### Source data
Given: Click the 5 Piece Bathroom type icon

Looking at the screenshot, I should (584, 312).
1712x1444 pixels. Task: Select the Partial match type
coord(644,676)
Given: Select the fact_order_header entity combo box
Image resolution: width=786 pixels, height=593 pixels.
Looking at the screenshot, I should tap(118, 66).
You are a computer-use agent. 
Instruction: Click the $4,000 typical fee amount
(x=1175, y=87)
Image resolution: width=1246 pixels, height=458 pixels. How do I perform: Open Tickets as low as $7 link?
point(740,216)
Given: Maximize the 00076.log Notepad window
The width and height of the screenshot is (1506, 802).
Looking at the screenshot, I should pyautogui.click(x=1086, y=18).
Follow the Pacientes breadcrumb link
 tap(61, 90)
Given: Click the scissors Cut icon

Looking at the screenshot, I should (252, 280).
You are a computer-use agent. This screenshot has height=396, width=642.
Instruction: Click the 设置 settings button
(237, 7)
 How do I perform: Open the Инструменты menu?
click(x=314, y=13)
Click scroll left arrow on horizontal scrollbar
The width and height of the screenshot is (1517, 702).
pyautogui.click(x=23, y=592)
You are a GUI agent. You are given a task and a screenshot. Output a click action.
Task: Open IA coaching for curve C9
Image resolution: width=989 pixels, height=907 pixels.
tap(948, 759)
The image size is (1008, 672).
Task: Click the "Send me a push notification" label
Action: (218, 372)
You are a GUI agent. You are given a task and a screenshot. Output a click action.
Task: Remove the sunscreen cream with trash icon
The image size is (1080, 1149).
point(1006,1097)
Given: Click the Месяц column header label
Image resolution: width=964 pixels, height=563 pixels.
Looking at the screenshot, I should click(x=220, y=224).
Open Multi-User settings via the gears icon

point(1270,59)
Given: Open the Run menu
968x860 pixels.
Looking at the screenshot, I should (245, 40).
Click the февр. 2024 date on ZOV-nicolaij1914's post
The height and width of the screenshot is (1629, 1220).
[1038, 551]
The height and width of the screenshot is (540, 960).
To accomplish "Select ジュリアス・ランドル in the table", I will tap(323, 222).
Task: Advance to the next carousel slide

### Work to be completed
Please recast everything from the start of the rows down to the line containing "Looking at the screenshot, I should tap(118, 66)." as a Markdown table with the columns Number and Text, one line per table row, numbered in order and with blank lines left out.

### Complete response
| Number | Text |
|---|---|
| 1 | Given: Click the 5 Piece Bathroom type icon |
| 2 | Looking at the screenshot, I should (584, 312). |
| 3 | 1712x1444 pixels. Task: Select the Partial match type |
| 4 | coord(644,676) |
| 5 | Given: Select the fact_order_header entity combo box |
| 6 | Image resolution: width=786 pixels, height=593 pixels. |
| 7 | Looking at the screenshot, I should tap(118, 66). |